Câmara de Beja tem aprovado financiamento comunitário para beneficiação das piscinas

O município de Beja viu aprovada, na última terça-feira, a candidatura apresentada ao FEDER- Fundo Europeu de Desenvolvimento Regional para beneficiação do edifício das piscinas municipais descobertas.

A revelação foi feita pelo presidente da Câmara de Beja, Paulo Arsénio, ontem, na apresentação da proposta de recuperação daquele equipamento.

A obra está orçada em mais de 1,7 milhões de euros e conta com financiamento comunitário na ordem de 1,4 milhões de euros. O investimento municipal é de 546 mil euros.

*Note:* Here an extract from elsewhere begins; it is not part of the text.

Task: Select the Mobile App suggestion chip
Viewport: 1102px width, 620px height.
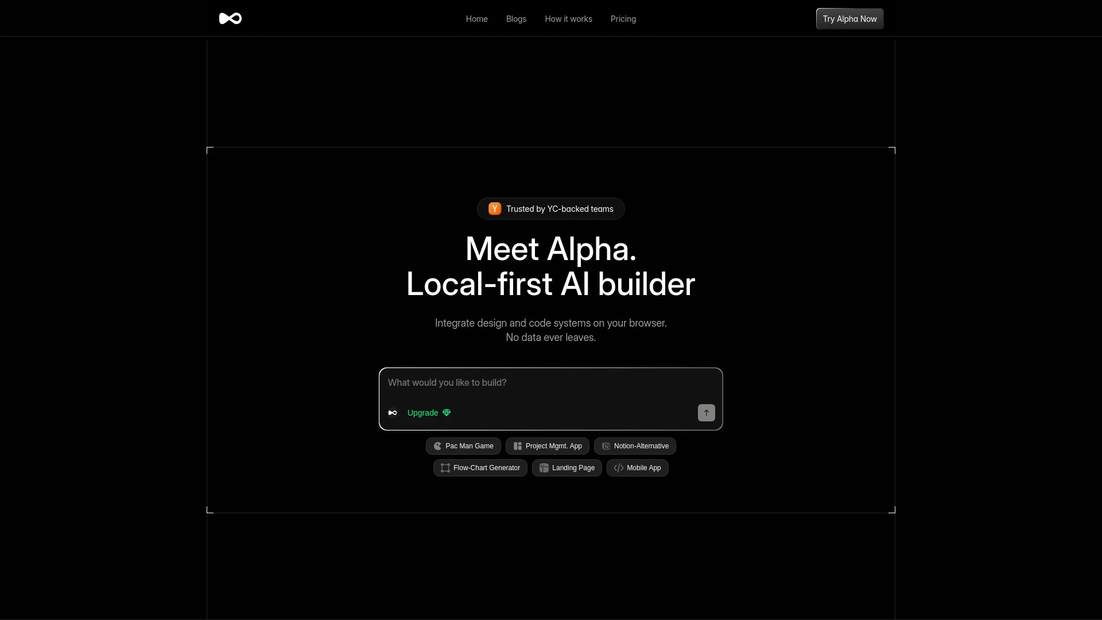Action: pos(638,468)
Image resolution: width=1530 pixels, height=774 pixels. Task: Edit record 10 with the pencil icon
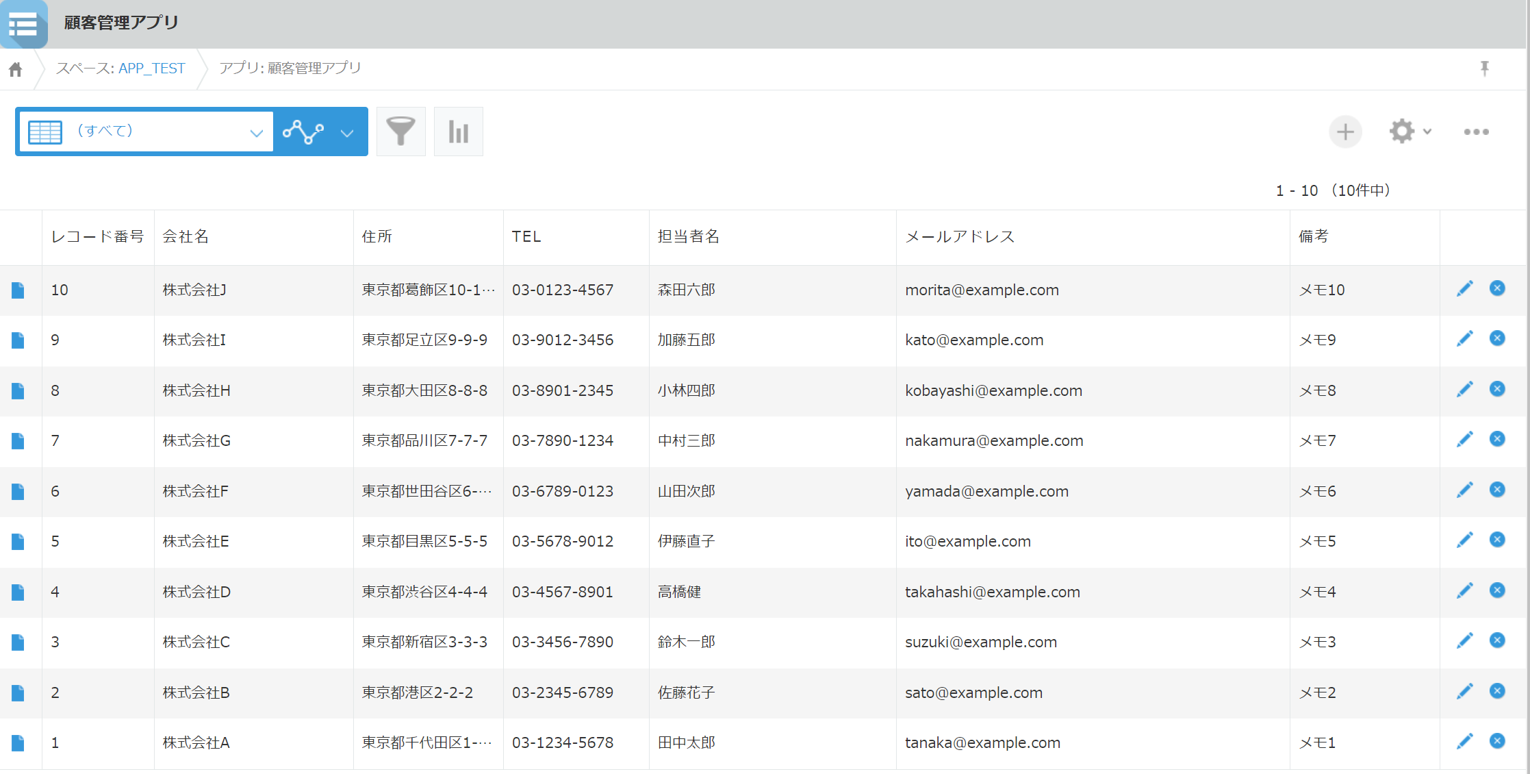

A intervenção centra-se nos balneários, varandim superior e zonas de apoio.

A proposta apresentada prevê a criação de um ginásio e de quatro salas polivalentes. O restaurante vai ter uma nova localização. O bar vai funcionar exclusivamente para os utilizadores das piscinas.

O projeto prevê ainda a eliminação de barreiras arquitetónicas com aproximação das piscinas à população.

A autarquia quer transformar aquele equipamento num “complexo” mais atrativo.

Beja é das cidades mais quentes do país. A Câmara pretende criar vários polos de atração tendo em comum a água.

“Vamos tentar criar em torno de Beja, nos próximos anos, uma rede de fruição e de lazer em espaços públicos ligados à água”, frisou Paulo Arsénio.

O autarca quer associar à beneficiação das piscinas, a criação do parque fluvial dos Cinco Reis e, numa perpectiva de médio/longo prazo, a ligação de Beja ao rio Guadiana na zona de Quintos.

O município pretende tornar o concelho de Beja “ainda mais apetecível” para os turistas.

Paulo Arsénio lembrou que a Câmara de Beja contraiu em 2008 um empréstimo a quarenta anos, no valor de 400 mil euros, para beneficiação dos tanques da piscina. Passados 10 anos, falta pagar cerca de 334 mil euros.

O autarca frisou ainda que este ano as piscinas vão funcionar, com normalidade, de 15 de junho a 15 de setembro.

A autarquia vai agora lançar o concurso para a intervenção. Paulo Arsénio esclareceu que antes de meados do Outono a obra dificilmente começará, dados os “procedimentos legais” exigidos.